Um ponto e outro – Você é uma pessoa irônica ou é só uma ferramenta utilizada para o trabalho?

Fabiana – Acho que sou irônica, vejo a vida com muita ironia, costumo rir das tragédias, das coisas que acontecem comigo. Meus amigos dizem que eu conto de uma maneira super prática, com humor negro. Aquela história do tempo, depois que passou, a gente transforma aquilo, ri do que deu errado, olha a desgraça. Costumo rir muito das coisas erradas que acontecem comigo. Normalmente para fazer algo tenho de fazer três vezes para aquilo dar certo, então já incorporei, é uma maneira de viver bem diante das pequenas tragédias da vida. Eu rio bastante neste sentido, faz parte de mim e isso vai para o trabalho.
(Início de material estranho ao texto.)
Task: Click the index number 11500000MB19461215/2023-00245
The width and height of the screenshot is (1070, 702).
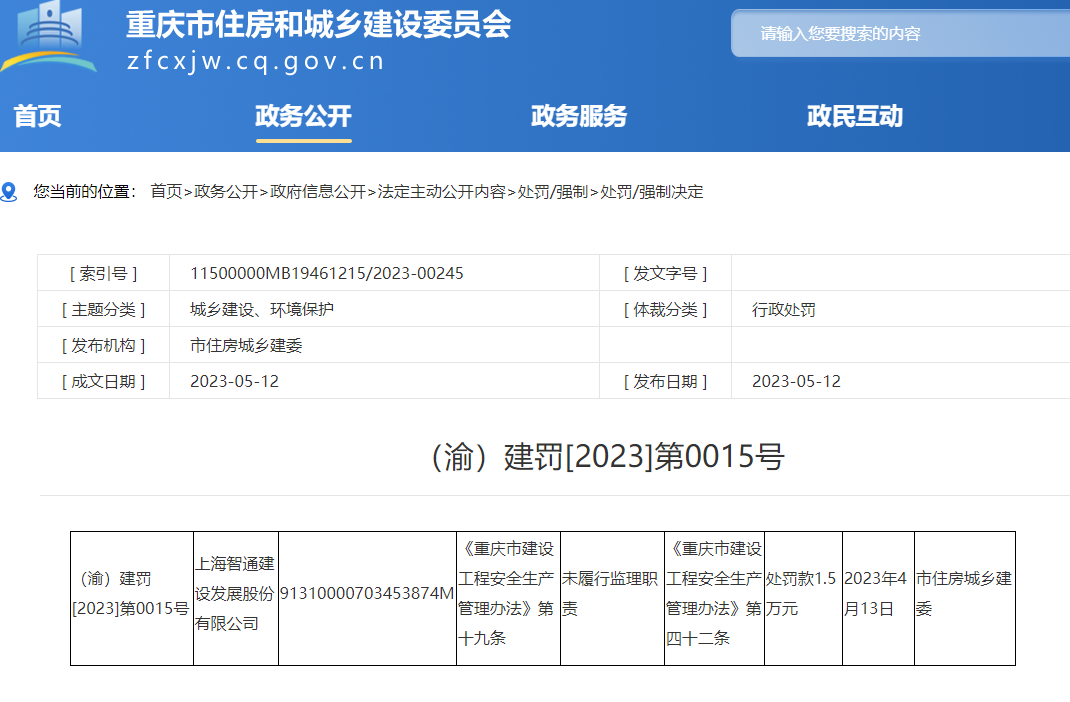Action: [327, 273]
De repente, tenho um paredão de edifícios que eu não gosto; coloco, então, um pôr-do-sol, que cria um jogo.

Um ponto e outro – Imagem-ato, conceito do pensador Philippe Dubois, está presente no trabalho, assim como a questão do auto-retrato. Como analisa a questão?

Fabiana – A idéia da imagem-ato surge com os vídeos, nesta brincadeira do auto-retrato. Está relacionada com o auto-retrato, porque para produzir a foto eu preciso estar nas duas situações, preciso apertar o gatilho e correr para posar. E o que acontece neste intervalo? O vídeo resolveu a questão em alguns trabalhos, eu apertava o botão e corria. Onde está o ato? Está no apertar o gatilho ou no posar? Ou está neste intervalo? Agora, na série “2ª Natureza” isso ficou meio velado, porque não se sabe se tem alguém tirando esse retrato, se sou eu, não fica tão evidente.

Um ponto e outro – Que tipo de expectativa você tinha ao enviar a sua proposta para o Museu Victor Meirelles?

Fabiana – Tenho uma questão muito afetiva com o museu, pelo fato de sido a casa do Victor Meirelles. Tem também o museu no contexto de Florianópolis e o fato de achar que a equipe trabalha muito sério, eu respeito muito esse espaço. E eu nunca tinha feito uma individual nesse contexto, fiz em função do mestrado em 2005, mas naquele momento tinha de dar conta de uma produção relacionada à dissertação e me senti meio atrelada à questão acadêmica. No Museu Victor Meirelles pude pensar tudo, a sala, os espaços, os painéis, o convite, uma coisa muito carinhosa.